When I was in high school in order to motivate you the teachers would say that you need to get an education so that you wouldn't end up being a ditch digger.  As if being a ditch digger is a bad thing.  Some of them that use machinery today can make some good money. 

Anyway I have been wanting to tell this story for some time.  Joe Curtis apparently was one of the best ditch diggers around.  I have found some documents to back this up so it is official.  He is a good ditch digger.  I know he did other things as well.  He was a farmer, rancher, pioneer, family man, business man and did his share of prospecting.  Joe was one of the first settlers of Woodside credited with that honor partly because he settled with his family present.  In one of my earlier posts I alluded to some of the place names that were named after him.  The Curtis Formation and Joe's Holes are probably the most prominent.  One of the first recorded instances of his ditch digging prowess follows:

     Sylvester and his brothers, George, Nick, Chris, Davis and Silas, built a one-room log house that serves as a schoolhouse, church and amusement hall.  Davis Wilson and William Higby called for the dances and George Biddlecome, with his fiddle, was the musician.  Harmon Curtis, son of Simmon(s) P. and Emeline Curtis of Springville, came to Castle Valley when he was but a boy of sixteen, with his brother Joseph and his wife, who settled a mile or so south of Castle Dale on land purchased from Andrew Rasmussen.  The Curtis brothers helped plow the first irrigation ditch south of Castle Dale.  Harmon Curtis was the first school teacher.  He taught for three years and had from twelve to fifteen students of all ages from Wilsonville and the nearby ranches.  The only desks were homemade benches and the books were brought in from Sanpete County by horseback.  School was only held for about four years. 
Kate B. Carter, Our Pioneer Heritage, Volume 13. p. 495. 

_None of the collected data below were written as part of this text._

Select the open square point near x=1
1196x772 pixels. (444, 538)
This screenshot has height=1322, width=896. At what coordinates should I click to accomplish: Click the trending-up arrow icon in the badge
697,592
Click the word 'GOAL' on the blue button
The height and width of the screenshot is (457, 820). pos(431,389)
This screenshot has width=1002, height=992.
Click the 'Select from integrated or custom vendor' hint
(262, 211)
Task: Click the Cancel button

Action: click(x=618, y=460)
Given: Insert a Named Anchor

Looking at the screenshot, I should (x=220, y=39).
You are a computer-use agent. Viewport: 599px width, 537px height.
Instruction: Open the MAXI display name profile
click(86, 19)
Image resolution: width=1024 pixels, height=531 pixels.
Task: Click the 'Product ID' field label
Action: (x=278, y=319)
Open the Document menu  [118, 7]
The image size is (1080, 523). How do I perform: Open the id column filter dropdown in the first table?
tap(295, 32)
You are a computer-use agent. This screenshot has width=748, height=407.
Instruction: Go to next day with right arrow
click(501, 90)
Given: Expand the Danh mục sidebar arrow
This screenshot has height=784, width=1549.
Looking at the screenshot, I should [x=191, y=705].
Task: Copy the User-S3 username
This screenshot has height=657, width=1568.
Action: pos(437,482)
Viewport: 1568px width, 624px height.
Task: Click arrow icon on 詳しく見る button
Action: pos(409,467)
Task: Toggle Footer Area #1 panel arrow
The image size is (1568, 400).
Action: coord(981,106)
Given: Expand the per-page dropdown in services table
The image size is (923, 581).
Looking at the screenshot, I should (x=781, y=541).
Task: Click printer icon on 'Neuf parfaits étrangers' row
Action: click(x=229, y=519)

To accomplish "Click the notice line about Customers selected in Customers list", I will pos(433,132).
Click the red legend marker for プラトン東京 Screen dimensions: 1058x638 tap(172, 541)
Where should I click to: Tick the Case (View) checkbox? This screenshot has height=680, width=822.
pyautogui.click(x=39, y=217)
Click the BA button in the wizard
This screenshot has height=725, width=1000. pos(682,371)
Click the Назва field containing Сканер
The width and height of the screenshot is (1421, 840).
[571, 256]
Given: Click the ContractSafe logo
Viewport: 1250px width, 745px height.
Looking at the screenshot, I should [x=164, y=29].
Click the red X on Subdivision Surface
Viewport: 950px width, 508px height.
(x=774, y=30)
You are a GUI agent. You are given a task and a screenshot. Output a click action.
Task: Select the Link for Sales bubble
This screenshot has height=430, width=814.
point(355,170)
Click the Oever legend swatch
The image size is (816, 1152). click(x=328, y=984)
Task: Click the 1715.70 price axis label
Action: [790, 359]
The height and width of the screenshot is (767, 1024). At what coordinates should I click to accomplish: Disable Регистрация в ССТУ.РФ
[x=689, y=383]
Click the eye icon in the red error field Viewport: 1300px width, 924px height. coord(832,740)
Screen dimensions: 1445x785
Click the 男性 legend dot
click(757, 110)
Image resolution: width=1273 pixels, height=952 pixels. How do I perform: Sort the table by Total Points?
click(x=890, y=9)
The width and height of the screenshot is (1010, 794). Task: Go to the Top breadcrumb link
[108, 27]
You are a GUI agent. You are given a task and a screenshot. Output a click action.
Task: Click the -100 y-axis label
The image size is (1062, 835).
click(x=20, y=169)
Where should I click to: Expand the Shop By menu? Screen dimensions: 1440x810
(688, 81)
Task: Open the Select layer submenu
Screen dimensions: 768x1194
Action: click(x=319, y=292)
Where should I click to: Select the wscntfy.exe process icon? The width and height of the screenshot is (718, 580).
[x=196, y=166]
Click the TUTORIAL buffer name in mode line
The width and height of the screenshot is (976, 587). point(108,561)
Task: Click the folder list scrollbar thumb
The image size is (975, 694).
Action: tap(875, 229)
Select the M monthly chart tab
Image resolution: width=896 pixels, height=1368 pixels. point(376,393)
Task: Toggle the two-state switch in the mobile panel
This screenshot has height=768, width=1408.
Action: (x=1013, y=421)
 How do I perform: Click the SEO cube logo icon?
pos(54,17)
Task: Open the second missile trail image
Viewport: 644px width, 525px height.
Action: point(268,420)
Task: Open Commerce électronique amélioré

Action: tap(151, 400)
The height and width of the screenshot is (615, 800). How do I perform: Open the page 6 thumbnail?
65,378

He probably helped plow this irrigation ditch before he moved to Woodside.  The Woodside documentation is next:

      Woodside, on the Price River, lies approximately halfway between the town of Price and Green River. 
     The first settler, Henry Hutchinson, was attracted by gold pay dirt in the Cedar Mountains.  In 1885 Pete Peterson and Sanderson also located here.  The next to come were Scott Miller and Joe Curtis.  Indians told them to turn back or they would starve; but they ignored the Indians and proceeded to take up homesteads, diverting the waters of the Price River for irrigation.  Joe Curtis and Scott Miller both had families. 
Daughters of the Utah Pioneers, Castle Valley, p. 324. 

There are two irrigation ditches at Woodside.  I wonder if Joe helped with them.  From the above information it would seem that he did. 

The third documentation of his ditch digging prowess seals it.  The Castle Dale and Woodside ditches were probably made in the 1880s.  This article postdates them.  It affirms Joe as one of the best: 

                Joe Curtis, of Lower Crossing, was in our town this week.  Joe is not only a good miner but can throw as much mud out of an irrigating ditch as any man in the west. 
Eastern Utah Advocate
January 22, 1891

And a ditch at Desert Lake:

                John L. Thayne and Joseph Curtis are running a four or five-mile ditch from the extreme north end of the Cleveland Canal to carry water to a reservoir north of Desert Lake for culinary and stock watering purposes.  
Eastern Utah Advocate
November 23, 1905

Wow, as much as any man in the west.  He must have been pretty good.  This ditch from the Cleveland Canal to Desert Lake makes at least the third ditch that Joe helped on.  That is pretty good.  My dad used to say when talking about people that they hauled the dirt to make this country.  That would seem to fit Joe very well.